Wednesday, June 17, 2009

Lazy Ladybugs and Mentally Challanged Chicks

We are sporting a serious tomato jungle on the front steps.

It's the only spot on our property where one is not blasted by tempestuous winds. And as I discovered a couple weeks ago, the gales that sweep across the backyard are no place for 'maters. I experimented with some homemade upside down tomato pots along the back fence, which ended in complete disaster. The winds literally whipped the poor plants, roots and all, out of the soil. So we moved tom central to the front entryway where we have about a dozen plants of various Russian varieties growing in containers.

But silly me, I made the novice gardener mistake of watering in the afternoon when the plants looked a bit droopy. Bad, bad Heidi. This little fumble landed me with a gazillion aphids, not to mention white flies and a couple other tiny winged critters. Of course there was not a predator in sight. My first move was to panic. It's what I do best in a crisis. Then I realized this would be the perfect opportunity to buy a tub of ladybugs to provide some summertime entertainment for the five year old. I heard rumor that they have a tendency to fly off if you don't release them at night, so we waited until it was good and dark and then dumped them on the plants. In the morning when we went to check on the progress of Operation Destroy Pests, we found the ladies clumped on top of the tomato stakes

and on the welcome mat,

aphids still a plenty and running amok. What's up with that? First lazy trees and now languorous bugs? Am I the only one working around here?

I'm sure many of you out there are chomping at the bit to get an update on those cute chicks. In general, they are well, though we did narrowly avert catastrophe a couple nights ago. Violet, my Swiss chicken, was looking droopy, doing a weird gaping thing with her beak, and making a slight honking noise. I went to the message board to see what my sweet baby might have and came up with gape worm. This little wriggler lodges itself in the throat and basically suffocates the chicken. Not pretty. I read that sometimes you can see the worm in the back of the throat. So I grabbed my disgruntled farmhand and had him hold the flashlight while I made an awkward attempt at prying the chick's beak open. Easy? Yeah, right. Once those peeps decide they don't want to open up you couldn't jimmy that sucker with a pair of pliers. I held steady, waiting for a squawk, and then jammed my finger in the mouth of the peep. No worm. Phew!
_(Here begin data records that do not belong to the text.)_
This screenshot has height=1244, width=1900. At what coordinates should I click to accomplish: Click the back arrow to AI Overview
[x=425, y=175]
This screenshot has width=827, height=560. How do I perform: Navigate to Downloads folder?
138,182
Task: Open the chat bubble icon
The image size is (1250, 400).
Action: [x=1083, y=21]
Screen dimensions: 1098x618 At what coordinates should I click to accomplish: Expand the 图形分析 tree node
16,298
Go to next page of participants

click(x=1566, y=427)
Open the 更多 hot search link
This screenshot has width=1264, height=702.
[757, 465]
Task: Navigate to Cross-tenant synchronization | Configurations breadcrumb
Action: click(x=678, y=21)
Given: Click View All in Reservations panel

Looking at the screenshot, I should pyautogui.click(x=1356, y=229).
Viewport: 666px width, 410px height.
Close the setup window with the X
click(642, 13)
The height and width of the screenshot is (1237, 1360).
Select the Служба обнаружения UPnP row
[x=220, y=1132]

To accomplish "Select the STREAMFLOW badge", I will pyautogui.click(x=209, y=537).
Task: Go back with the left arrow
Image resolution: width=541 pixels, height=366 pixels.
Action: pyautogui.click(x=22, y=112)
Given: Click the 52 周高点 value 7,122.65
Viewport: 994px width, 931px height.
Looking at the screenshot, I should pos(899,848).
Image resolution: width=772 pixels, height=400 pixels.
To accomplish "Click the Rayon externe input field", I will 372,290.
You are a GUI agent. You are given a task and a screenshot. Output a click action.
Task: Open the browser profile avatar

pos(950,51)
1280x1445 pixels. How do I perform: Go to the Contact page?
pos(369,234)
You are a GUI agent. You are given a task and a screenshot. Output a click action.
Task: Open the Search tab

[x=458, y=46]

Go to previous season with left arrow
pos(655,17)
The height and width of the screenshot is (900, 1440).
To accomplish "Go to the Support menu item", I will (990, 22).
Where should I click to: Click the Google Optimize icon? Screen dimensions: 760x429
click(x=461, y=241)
Then I remembered something an old friend, whom also raises citified chooks, told me. One of her chicks had some similar symptoms to Violet, which required her to stay up two nights in a row squirting olive oil down the chick's throat and massaging its crop. When I felt Violet's crop, the lump at the base of the chicken's neck that grinds the food, she had a couple hard things that shouldn't have been there since she has only been eating mashed up feed. So I brought her upstairs, sat her on a heating pad, and went to work. But there was no way Violet was going to let me get any olive oil in her. She clamped her bill shut tighter than a miser keeps a hold of his money. I made several efforts which ended in the bird making desperate peeps for release or flying about the room leaving droppings here and there. I gave up and decided to stick with a plain ol' massage. She acquiesced and began stretching out her neck, looking something like a mohawked giraffe. Boy is her neck long - at least twice the length of the other peeps. After a half hour or so, she began crying for the company of her flock mates. I brought her back to the brooder, keeping my fingers crossed that I wouldn't find her stiff as a board in the morning. The next day she was practically her old self, prancing around, giving herself a little dust bath, and pecking at her friends. Then I witnessed the culprit to this whole fiasco. As Violet pecked at some of the pine shaving bedding on Sweet Pea's back, I admonished her not to eat it. She appeared to have dropped it out of her beak. And then what did she do? She went back for it and swallowed, thus reiterating the stereotypes about chicken intellect.

1 comment:

  1. I think I could have told you - about chicken intellect, that is. I really think that is why Mama got rid of them in the early 50s. She just didn't want to deal with their stupidity! Didn't realize your back yard was that windy - just never been out there very long.